Stated exercise - Substitute "Estimator" for "Calculator" and write out again the listing from its first line through the line containing "Palavra (201, 2226)", both included, with every other part left as it is.

[Records from a collection]
-------------------------

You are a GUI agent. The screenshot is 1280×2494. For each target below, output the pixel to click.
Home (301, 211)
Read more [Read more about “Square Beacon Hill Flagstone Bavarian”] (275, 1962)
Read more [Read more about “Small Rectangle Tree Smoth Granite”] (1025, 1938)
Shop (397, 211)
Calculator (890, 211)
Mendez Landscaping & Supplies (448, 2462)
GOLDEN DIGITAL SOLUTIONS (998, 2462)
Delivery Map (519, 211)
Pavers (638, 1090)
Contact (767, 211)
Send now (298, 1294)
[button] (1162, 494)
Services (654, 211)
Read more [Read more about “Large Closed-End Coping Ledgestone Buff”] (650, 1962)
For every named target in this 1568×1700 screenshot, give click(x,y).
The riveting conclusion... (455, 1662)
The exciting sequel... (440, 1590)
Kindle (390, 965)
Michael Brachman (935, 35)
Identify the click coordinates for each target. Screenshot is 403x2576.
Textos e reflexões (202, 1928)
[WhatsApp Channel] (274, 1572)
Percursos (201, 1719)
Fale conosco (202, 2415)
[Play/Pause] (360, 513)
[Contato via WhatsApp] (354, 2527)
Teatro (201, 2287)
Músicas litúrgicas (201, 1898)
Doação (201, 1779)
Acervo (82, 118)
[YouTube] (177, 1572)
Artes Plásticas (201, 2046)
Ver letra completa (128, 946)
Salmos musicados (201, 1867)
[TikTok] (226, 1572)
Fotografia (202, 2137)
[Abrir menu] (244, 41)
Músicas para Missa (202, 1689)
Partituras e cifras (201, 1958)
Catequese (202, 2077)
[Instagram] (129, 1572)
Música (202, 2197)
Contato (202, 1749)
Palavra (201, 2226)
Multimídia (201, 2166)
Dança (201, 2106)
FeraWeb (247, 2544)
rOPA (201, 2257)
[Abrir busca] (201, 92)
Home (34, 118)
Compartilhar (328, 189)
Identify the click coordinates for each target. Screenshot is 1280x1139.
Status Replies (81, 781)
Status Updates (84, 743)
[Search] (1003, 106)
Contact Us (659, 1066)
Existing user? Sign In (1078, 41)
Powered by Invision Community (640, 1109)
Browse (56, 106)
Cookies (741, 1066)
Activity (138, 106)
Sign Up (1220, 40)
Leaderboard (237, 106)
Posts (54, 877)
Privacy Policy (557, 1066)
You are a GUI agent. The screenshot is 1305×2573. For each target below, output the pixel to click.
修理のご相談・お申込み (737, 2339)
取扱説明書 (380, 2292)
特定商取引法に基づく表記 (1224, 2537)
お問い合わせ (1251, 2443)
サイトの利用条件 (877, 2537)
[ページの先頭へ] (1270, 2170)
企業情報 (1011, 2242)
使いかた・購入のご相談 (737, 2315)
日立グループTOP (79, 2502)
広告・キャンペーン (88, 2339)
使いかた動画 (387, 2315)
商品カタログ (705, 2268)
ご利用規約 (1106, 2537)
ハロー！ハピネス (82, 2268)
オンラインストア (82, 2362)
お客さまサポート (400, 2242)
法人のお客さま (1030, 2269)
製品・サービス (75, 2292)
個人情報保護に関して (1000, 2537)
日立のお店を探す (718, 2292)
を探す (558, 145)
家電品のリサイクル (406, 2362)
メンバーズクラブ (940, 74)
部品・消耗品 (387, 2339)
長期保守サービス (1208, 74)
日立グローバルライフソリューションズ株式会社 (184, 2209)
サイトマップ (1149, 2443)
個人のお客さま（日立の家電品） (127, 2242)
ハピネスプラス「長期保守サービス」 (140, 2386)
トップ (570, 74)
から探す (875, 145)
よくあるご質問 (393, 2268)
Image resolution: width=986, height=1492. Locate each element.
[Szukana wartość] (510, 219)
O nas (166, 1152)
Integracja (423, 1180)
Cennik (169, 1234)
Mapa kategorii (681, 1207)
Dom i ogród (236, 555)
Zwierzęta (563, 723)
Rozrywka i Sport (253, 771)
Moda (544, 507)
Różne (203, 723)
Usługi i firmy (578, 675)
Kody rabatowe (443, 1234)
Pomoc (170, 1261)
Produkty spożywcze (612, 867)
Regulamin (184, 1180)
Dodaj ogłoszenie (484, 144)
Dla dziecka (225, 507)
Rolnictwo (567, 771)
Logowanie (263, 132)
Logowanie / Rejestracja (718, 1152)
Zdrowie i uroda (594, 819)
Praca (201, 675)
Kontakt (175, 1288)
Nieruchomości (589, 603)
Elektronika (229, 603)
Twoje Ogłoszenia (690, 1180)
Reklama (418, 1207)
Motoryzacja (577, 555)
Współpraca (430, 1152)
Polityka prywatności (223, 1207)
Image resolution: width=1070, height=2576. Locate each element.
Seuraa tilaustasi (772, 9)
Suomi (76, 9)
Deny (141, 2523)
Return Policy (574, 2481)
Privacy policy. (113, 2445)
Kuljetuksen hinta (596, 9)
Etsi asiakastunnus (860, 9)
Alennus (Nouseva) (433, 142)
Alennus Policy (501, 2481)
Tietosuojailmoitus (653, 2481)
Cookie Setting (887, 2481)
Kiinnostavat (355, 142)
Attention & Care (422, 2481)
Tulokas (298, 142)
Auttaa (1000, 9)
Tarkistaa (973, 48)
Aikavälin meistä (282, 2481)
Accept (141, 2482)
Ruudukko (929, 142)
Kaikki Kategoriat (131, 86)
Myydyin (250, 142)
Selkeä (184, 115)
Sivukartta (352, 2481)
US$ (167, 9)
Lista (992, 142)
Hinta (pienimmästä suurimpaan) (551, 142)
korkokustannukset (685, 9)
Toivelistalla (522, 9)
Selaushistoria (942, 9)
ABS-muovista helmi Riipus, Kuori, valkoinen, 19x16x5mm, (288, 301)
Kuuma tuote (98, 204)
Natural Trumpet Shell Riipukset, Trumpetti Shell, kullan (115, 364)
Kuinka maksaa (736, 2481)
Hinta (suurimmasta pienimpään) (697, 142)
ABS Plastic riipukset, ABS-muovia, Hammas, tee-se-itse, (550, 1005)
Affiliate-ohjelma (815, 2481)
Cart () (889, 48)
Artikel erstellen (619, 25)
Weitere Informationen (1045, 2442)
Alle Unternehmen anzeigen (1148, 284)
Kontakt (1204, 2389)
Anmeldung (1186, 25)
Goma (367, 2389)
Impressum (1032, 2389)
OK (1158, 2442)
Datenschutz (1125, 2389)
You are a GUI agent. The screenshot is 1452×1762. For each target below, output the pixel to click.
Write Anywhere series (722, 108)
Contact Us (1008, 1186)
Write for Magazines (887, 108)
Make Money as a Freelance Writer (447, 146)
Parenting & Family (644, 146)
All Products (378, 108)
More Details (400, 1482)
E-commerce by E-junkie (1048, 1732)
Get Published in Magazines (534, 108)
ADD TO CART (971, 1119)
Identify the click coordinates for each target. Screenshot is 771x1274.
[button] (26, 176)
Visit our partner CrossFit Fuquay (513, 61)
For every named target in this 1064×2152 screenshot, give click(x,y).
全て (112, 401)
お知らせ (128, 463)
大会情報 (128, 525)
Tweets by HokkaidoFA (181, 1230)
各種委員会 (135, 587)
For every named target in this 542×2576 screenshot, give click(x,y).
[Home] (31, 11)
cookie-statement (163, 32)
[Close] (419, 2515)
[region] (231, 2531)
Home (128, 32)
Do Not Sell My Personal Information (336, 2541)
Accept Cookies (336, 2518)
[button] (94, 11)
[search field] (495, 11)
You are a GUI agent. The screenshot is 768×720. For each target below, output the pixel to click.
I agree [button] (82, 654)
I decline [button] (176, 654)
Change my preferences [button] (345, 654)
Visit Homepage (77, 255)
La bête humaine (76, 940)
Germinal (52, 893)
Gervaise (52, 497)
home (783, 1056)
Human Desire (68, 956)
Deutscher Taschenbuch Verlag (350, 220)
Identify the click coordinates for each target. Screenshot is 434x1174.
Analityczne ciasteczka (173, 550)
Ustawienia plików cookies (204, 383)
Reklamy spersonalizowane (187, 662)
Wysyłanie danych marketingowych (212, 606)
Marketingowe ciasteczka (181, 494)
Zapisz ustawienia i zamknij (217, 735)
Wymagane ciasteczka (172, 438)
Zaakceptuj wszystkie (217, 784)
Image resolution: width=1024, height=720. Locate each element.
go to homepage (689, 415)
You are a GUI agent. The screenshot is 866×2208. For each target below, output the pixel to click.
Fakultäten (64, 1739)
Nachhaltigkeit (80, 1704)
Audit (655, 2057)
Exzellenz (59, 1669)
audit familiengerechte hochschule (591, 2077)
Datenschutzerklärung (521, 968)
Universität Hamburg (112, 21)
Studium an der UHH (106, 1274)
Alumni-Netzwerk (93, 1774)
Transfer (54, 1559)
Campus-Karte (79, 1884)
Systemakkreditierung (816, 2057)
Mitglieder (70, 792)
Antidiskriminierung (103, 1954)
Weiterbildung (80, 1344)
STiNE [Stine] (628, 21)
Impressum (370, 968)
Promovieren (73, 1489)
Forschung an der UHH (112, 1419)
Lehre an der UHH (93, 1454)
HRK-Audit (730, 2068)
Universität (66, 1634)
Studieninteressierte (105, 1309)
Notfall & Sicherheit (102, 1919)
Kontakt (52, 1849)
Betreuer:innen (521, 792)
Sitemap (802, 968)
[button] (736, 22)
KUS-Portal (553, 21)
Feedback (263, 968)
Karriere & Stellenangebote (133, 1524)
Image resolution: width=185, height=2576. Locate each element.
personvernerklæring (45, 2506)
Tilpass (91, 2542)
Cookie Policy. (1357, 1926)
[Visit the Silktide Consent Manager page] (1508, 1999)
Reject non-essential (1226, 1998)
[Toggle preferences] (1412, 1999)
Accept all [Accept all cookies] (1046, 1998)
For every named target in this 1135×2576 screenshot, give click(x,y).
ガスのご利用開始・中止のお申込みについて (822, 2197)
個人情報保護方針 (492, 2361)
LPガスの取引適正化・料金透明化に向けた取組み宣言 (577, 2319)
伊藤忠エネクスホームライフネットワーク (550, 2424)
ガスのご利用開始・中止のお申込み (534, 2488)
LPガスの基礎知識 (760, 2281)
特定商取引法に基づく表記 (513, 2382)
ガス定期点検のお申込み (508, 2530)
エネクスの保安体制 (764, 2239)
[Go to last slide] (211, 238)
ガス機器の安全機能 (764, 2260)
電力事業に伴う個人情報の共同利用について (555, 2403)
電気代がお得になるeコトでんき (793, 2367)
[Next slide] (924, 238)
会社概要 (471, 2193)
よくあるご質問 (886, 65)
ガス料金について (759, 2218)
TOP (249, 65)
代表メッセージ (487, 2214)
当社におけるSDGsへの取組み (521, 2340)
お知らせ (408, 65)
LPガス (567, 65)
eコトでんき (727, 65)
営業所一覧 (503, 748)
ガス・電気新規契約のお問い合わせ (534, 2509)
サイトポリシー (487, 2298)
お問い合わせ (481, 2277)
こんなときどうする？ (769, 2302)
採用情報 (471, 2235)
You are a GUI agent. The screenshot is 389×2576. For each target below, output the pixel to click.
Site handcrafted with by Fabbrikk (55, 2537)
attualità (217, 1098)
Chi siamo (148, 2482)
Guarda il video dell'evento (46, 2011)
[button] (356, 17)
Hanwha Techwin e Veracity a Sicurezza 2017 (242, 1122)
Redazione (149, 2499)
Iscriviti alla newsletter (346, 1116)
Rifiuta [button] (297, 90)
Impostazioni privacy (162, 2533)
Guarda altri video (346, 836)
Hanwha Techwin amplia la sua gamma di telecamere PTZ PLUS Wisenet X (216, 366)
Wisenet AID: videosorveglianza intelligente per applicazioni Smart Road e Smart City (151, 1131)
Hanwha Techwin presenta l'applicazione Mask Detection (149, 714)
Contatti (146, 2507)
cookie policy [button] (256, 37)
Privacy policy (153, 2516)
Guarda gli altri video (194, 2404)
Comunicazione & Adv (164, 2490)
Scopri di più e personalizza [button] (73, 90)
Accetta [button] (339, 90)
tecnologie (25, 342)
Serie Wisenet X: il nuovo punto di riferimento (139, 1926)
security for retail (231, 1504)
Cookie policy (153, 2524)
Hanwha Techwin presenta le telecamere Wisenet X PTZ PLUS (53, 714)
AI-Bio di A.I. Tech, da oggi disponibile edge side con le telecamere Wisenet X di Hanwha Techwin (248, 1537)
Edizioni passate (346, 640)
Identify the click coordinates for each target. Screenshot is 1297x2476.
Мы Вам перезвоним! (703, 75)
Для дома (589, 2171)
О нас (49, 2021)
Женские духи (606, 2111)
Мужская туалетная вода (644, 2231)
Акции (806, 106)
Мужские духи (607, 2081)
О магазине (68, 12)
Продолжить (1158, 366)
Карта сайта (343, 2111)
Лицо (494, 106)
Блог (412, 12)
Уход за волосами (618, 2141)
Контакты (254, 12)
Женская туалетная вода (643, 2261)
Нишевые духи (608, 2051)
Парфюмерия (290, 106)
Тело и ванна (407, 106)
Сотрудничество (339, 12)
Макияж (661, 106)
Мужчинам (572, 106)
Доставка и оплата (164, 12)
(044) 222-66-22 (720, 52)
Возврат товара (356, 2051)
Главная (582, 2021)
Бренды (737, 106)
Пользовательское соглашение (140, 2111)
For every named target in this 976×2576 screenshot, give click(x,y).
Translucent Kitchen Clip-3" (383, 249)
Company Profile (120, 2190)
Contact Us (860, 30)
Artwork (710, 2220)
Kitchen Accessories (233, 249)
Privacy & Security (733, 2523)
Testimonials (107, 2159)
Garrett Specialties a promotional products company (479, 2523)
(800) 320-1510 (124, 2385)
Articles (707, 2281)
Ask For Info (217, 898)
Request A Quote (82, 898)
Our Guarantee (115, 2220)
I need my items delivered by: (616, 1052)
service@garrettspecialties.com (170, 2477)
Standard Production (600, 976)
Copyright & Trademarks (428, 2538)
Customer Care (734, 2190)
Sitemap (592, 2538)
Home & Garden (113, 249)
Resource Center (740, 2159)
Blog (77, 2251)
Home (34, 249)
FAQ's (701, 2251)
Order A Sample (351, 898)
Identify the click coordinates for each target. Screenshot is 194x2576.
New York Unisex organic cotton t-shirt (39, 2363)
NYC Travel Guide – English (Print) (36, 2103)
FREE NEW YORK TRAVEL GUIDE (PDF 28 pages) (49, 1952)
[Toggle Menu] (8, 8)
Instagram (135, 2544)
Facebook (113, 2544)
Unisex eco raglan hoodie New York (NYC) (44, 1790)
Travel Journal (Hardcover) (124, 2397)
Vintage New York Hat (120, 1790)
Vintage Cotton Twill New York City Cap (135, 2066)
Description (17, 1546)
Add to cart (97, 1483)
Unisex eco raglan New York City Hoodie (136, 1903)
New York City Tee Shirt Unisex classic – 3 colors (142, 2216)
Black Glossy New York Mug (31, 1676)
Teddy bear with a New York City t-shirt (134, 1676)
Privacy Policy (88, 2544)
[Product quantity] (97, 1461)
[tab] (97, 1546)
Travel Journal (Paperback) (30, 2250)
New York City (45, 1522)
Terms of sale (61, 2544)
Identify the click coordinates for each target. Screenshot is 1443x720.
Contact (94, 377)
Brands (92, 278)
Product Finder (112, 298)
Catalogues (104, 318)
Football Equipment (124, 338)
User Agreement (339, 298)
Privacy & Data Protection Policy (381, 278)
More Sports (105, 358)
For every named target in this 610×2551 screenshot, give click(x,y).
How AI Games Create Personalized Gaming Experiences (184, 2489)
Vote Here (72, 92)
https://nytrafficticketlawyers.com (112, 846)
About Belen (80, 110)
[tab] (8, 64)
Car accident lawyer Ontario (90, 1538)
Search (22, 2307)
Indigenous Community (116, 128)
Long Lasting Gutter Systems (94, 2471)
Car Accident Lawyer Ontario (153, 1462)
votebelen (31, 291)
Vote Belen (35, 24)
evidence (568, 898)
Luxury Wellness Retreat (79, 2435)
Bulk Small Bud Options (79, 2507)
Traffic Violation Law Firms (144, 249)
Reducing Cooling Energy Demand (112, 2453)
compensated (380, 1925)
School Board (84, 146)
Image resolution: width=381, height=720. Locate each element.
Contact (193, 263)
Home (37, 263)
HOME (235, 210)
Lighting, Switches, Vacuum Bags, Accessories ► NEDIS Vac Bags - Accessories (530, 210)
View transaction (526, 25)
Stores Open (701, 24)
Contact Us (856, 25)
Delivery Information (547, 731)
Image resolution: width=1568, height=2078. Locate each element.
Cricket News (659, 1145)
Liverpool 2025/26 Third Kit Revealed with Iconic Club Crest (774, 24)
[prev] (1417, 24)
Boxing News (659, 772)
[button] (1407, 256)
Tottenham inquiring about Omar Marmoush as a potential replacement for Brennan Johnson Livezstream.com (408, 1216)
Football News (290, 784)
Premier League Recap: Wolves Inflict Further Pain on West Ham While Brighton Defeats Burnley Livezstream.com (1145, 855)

-------------------------

Result of the exercise -
You are a GUI agent. The screenshot is 1280×2494. For each target below, output the pixel to click.
Home (301, 211)
Read more [Read more about “Square Beacon Hill Flagstone Bavarian”] (275, 1962)
Read more [Read more about “Small Rectangle Tree Smoth Granite”] (1025, 1938)
Shop (397, 211)
Estimator (890, 211)
Mendez Landscaping & Supplies (448, 2462)
GOLDEN DIGITAL SOLUTIONS (998, 2462)
Delivery Map (519, 211)
Pavers (638, 1090)
Contact (767, 211)
Send now (298, 1294)
[button] (1162, 494)
Services (654, 211)
Read more [Read more about “Large Closed-End Coping Ledgestone Buff”] (650, 1962)
For every named target in this 1568×1700 screenshot, give click(x,y).
The riveting conclusion... (455, 1662)
The exciting sequel... (440, 1590)
Kindle (390, 965)
Michael Brachman (935, 35)
Identify the click coordinates for each target. Screenshot is 403x2576.
Textos e reflexões (202, 1928)
[WhatsApp Channel] (274, 1572)
Percursos (201, 1719)
Fale conosco (202, 2415)
[Play/Pause] (360, 513)
[Contato via WhatsApp] (354, 2527)
Teatro (201, 2287)
Músicas litúrgicas (201, 1898)
Doação (201, 1779)
Acervo (82, 118)
[YouTube] (177, 1572)
Artes Plásticas (201, 2046)
Ver letra completa (128, 946)
Salmos musicados (201, 1867)
[TikTok] (226, 1572)
Fotografia (202, 2137)
[Abrir menu] (244, 41)
Músicas para Missa (202, 1689)
Partituras e cifras (201, 1958)
Catequese (202, 2077)
[Instagram] (129, 1572)
Música (202, 2197)
Contato (202, 1749)
Palavra (201, 2226)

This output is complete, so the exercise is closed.